Broker tips: Senior, Trainline, Indivior
Analysts at Berenberg hiked their target price on aerospace and defence outfit Senior from 50.0p to 85.0p on Tuesday but noted that although the group was "on steadier footing", its recovery path still remained "unclear".
Berenberg updated its forecasts to reflect Senior's full-year 2020 post-close trading update earlier in January, as well as higher land vehicle estimates for 2021, resulting in 15-24% upgrades to its analysts' earnings forecasts.
"It is clear that the worst is now behind Senior, but as we have said before, the shape of the financial recovery remains unclear to us and we remain cautious about the near-term challenges," said Berenberg.
The German bank noted that with the stock rallying by 124% since their September lows, aided by positive vaccine news and the "ungrounding" of Boeing's 737 MAX, it does not "feel inclined to chase them here" and opted to maintain its 'hold' rating on its shares.
Trainline shares slumped on Tuesday after JPMorgan Cazenove downgraded the stock to 'neutral' from 'overweight' and cut its price target to 382.0p from 486.0p as it pointed to the fact train usage remains weak due to Covid restrictions.
JPM noted Trainline shares had been volatile in the past few months, reflecting a continuation of lockdown measures across its key markets and a constantly changing outlook for train passenger levels.
According to its data, UK train passenger numbers were still tracking well below previous year's levels, at 27% in December and 14% in January so far, and while the bank upgraded the shares in early November, from here it sees a lack of catalysts to deter further outperformance.
JPM factored in its "unavoidable" earnings cuts and said it expects consensus expectations to follow in the next few days.
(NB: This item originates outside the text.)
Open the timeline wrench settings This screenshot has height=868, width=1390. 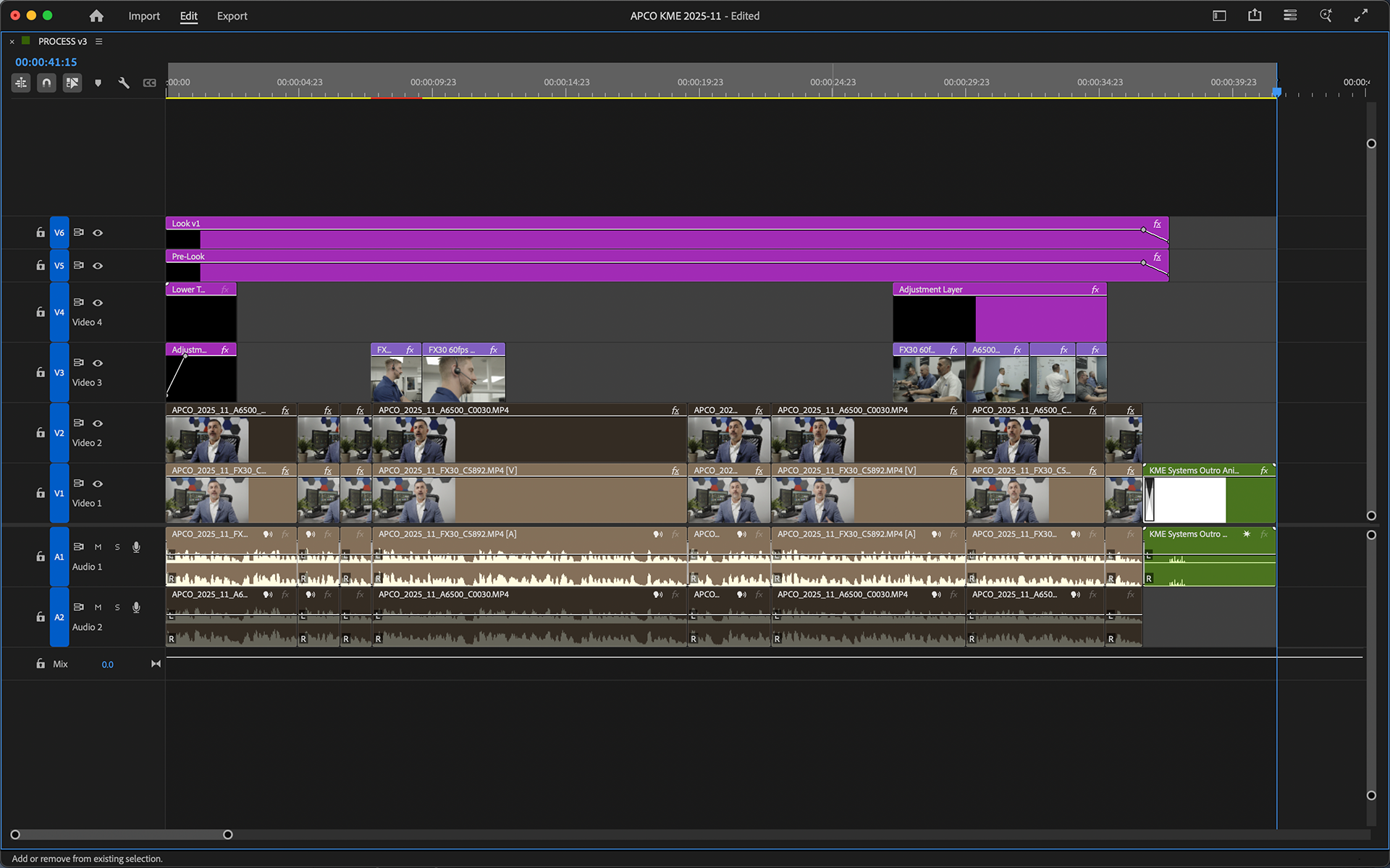pyautogui.click(x=124, y=83)
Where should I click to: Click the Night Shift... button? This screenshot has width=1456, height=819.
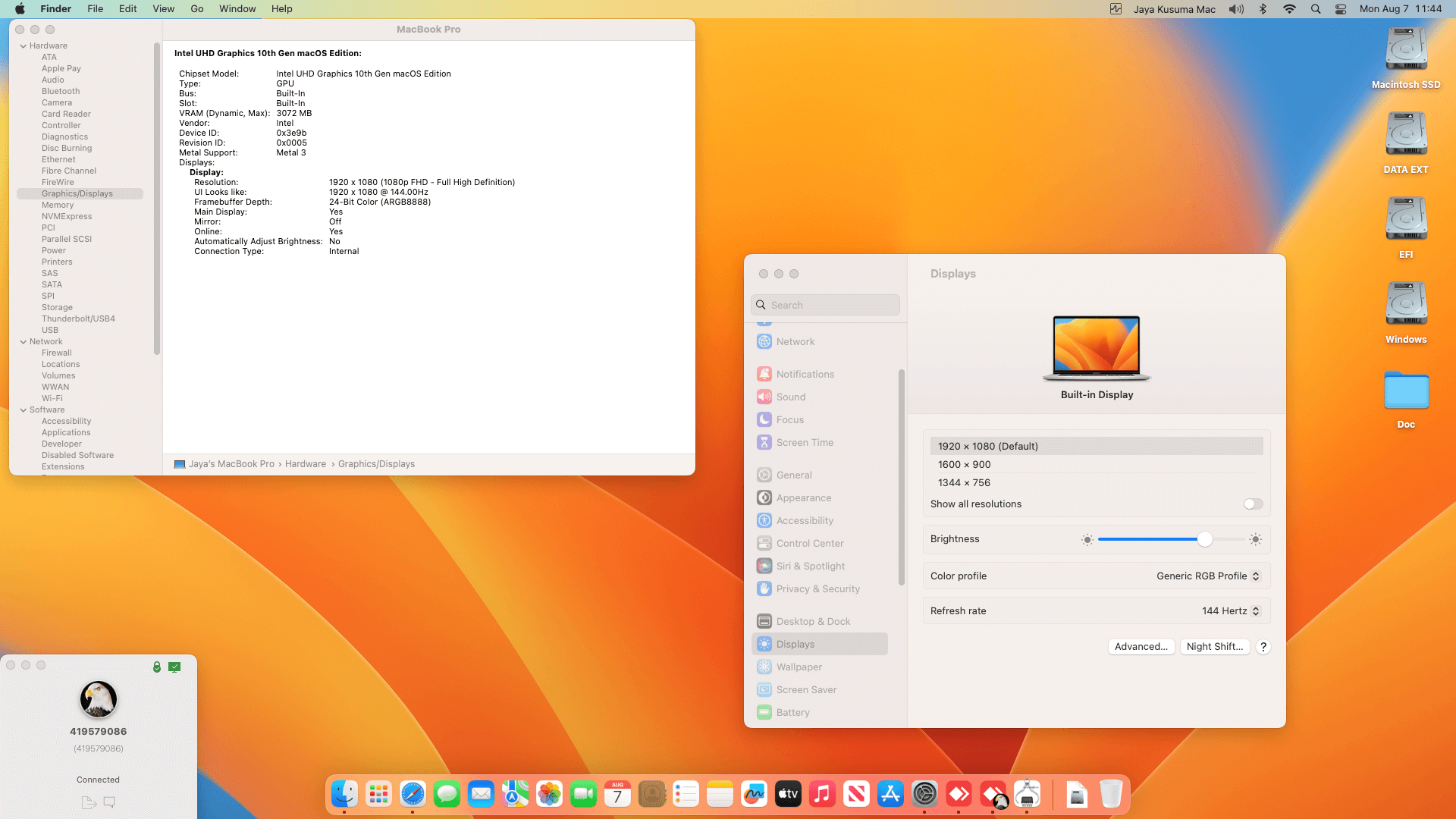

"While we highlighted that an ongoing shift towards the concession model in the UK rail industry is unlikely to meaningfully change Trainline's offering and business model, we expect ongoing negative sentiment to impact the shares," it said.
Analysts at Citi said the removal of the Reckitt Benckiser overhang should allow operational strength to drive the story at opioid addiction treatment maker Indivior.
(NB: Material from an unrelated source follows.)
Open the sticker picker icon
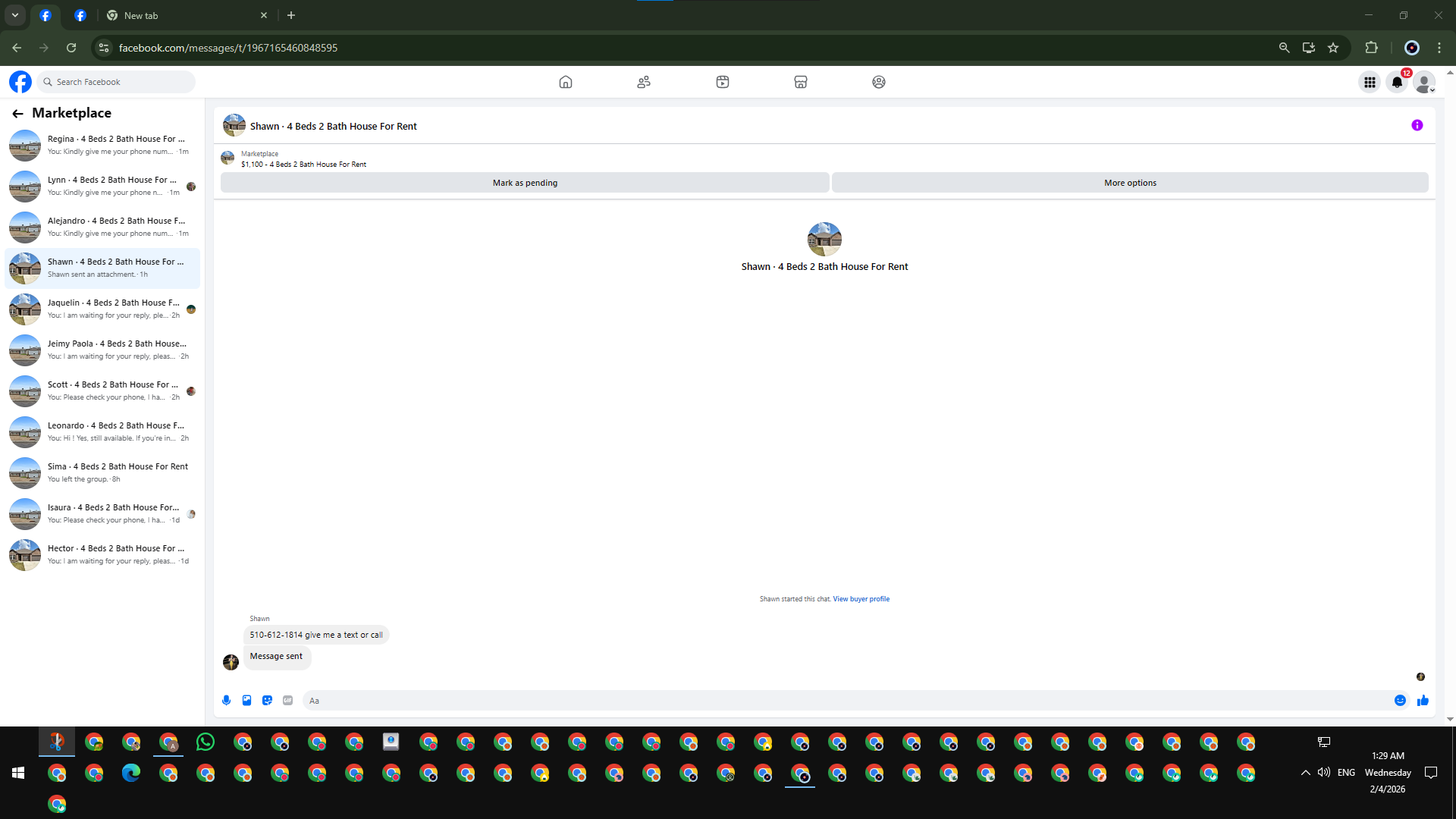The height and width of the screenshot is (819, 1456). (x=267, y=701)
Indivior shares were sharply higher after Reckitt Benckiser said late on Monday that it will withdraw a $1.4bn claim against it after the company agreed to pay the consumer goods giant $50.0m to end a legal battle related to a US probe into opioid addiction.
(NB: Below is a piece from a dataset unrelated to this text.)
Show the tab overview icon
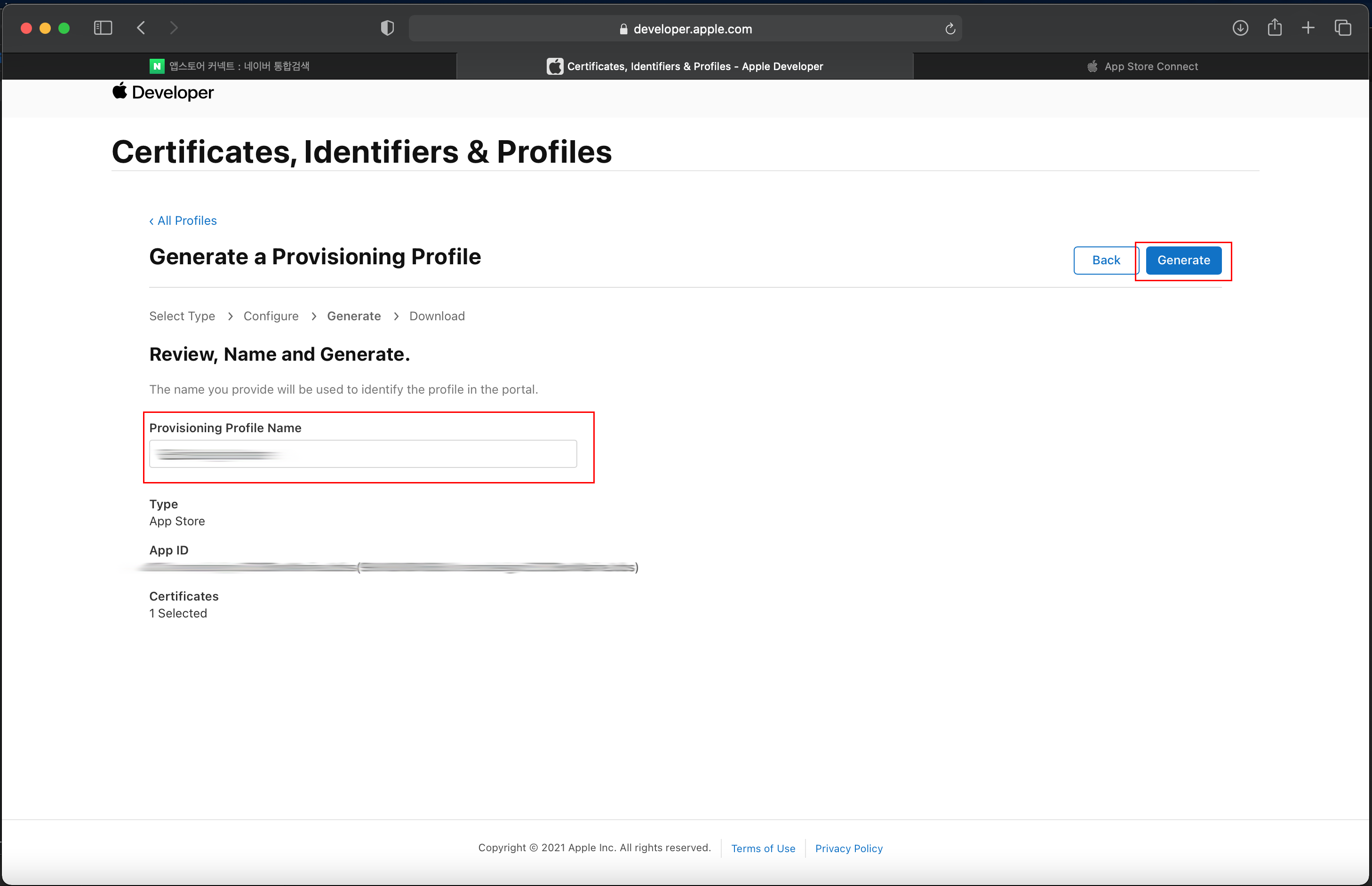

Citi said that after a long period of litigation dominating the debate, firstly with a Department of Justice indictment and more recently with a claim from Reckitt, the stock should now benefit from "the demonstrated progress in the last year".
The bank said the rollout of Sublocade is regaining momentum after a Covid-related stall, while Suboxone film continues its "resilient" performance against branded and generic competitors.
It also expects a recent UK Supreme Court ruling on buprenorphine prescribing to provide a further tailwind to market volumes in 2021, leading it to reiterate its 'buy' rating on the shares and lift its price target to 185.0p.